━━━━━ Data for analysis ━━━━━
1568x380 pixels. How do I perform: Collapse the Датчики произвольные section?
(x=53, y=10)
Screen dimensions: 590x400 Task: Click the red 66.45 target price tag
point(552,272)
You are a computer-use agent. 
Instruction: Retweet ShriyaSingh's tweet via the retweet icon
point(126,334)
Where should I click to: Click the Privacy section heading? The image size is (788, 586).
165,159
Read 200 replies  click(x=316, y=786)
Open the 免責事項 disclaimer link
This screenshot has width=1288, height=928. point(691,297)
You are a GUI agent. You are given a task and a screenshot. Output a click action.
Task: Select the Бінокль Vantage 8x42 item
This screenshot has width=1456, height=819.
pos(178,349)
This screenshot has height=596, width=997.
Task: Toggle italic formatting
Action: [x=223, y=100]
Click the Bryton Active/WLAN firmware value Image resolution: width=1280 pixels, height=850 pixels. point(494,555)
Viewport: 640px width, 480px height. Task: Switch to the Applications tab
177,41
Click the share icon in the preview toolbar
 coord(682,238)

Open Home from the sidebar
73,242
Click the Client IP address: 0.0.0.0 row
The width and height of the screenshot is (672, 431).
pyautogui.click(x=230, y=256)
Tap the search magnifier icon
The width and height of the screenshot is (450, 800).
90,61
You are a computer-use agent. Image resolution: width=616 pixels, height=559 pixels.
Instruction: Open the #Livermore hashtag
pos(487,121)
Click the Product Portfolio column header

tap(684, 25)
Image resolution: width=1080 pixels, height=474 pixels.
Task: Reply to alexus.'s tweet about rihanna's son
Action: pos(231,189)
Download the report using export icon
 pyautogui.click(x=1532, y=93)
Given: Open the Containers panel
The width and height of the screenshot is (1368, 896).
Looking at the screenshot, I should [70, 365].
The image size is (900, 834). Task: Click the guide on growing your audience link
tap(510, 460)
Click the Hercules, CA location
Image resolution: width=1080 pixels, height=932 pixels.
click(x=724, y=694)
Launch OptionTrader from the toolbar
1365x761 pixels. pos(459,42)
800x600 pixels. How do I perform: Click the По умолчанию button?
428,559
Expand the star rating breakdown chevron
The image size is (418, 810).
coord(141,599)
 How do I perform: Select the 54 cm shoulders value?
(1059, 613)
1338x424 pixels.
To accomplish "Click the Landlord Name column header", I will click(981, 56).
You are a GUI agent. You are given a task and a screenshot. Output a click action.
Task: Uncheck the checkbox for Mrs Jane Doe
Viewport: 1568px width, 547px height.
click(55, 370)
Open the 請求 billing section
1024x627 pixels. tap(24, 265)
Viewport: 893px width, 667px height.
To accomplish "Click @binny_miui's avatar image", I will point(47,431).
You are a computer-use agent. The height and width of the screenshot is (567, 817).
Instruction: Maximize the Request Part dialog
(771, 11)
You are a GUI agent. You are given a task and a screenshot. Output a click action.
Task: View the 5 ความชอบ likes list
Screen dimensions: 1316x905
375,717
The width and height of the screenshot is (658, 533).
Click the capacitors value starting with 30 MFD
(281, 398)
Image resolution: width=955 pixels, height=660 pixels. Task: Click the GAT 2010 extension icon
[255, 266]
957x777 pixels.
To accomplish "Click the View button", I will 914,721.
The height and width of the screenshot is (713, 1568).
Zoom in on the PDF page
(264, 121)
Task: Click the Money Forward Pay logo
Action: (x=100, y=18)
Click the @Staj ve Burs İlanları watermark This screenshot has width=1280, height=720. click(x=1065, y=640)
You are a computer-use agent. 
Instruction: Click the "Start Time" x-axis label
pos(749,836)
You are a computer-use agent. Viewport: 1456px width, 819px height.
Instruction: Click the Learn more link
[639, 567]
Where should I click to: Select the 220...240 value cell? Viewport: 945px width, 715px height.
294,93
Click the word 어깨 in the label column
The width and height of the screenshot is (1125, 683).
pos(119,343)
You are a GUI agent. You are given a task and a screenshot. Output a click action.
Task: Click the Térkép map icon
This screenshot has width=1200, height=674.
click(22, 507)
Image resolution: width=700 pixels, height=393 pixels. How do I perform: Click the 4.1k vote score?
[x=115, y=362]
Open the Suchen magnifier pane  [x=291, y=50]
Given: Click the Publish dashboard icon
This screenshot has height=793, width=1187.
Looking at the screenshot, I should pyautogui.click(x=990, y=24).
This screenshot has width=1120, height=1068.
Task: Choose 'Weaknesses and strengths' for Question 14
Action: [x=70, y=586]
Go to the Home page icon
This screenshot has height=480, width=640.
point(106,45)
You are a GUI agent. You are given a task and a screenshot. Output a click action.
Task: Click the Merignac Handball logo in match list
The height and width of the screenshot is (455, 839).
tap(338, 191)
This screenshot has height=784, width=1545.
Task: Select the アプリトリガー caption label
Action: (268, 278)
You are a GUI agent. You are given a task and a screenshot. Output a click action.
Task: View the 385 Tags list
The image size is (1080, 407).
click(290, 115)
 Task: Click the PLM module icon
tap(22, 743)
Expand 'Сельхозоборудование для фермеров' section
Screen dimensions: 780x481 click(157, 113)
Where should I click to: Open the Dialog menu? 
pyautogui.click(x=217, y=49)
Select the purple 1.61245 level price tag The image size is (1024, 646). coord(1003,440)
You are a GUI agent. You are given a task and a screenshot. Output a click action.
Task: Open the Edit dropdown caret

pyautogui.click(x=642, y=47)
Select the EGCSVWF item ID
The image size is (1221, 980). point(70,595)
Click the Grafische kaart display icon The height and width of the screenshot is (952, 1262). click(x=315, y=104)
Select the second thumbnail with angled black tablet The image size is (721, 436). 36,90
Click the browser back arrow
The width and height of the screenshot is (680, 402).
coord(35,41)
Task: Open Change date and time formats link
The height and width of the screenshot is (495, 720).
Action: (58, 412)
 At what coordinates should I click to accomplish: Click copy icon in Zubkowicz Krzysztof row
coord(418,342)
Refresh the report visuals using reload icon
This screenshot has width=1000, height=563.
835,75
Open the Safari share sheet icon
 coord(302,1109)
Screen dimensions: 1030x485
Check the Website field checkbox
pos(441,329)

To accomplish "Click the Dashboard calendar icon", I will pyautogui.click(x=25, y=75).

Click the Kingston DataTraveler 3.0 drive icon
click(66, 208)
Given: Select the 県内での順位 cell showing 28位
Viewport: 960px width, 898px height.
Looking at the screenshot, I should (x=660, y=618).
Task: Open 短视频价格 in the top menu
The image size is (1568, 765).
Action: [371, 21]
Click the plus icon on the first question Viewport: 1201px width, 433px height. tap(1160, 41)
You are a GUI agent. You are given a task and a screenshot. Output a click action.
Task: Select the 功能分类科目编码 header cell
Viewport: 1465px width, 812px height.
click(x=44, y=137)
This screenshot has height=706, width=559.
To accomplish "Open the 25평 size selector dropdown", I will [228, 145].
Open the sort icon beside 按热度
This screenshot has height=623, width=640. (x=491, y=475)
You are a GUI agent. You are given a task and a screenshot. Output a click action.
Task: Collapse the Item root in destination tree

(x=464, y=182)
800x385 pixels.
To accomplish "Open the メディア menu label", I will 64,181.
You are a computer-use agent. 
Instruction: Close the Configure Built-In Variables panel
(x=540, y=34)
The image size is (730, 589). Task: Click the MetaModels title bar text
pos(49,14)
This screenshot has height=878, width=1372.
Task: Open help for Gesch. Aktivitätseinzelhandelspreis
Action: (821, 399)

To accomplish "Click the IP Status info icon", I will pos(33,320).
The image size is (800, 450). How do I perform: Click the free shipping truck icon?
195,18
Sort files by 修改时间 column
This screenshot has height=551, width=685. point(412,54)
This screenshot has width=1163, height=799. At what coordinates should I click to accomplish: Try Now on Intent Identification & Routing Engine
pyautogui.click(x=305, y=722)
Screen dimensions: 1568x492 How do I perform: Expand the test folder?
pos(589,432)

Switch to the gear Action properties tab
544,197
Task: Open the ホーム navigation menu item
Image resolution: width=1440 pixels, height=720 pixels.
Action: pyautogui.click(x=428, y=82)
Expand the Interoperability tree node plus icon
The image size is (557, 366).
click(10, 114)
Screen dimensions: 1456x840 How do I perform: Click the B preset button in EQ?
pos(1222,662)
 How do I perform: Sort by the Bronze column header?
━━━━━
### Assignment
Above are the records; repeat exactly the lines from the one holding "The width and height of the screenshot is (658, 533)." down to the one holding "You are a computer-use agent. Viewport: 1456px", end lines included.

### Finished task
The width and height of the screenshot is (658, 533).
Click the capacitors value starting with 30 MFD
(281, 398)
Image resolution: width=955 pixels, height=660 pixels. Task: Click the GAT 2010 extension icon
[255, 266]
957x777 pixels.
To accomplish "Click the View button", I will 914,721.
The height and width of the screenshot is (713, 1568).
Zoom in on the PDF page
(264, 121)
Task: Click the Money Forward Pay logo
Action: (x=100, y=18)
Click the @Staj ve Burs İlanları watermark This screenshot has width=1280, height=720. click(x=1065, y=640)
You are a computer-use agent. 
Instruction: Click the "Start Time" x-axis label
pos(749,836)
You are a computer-use agent. Viewport: 1456px width, 819px height.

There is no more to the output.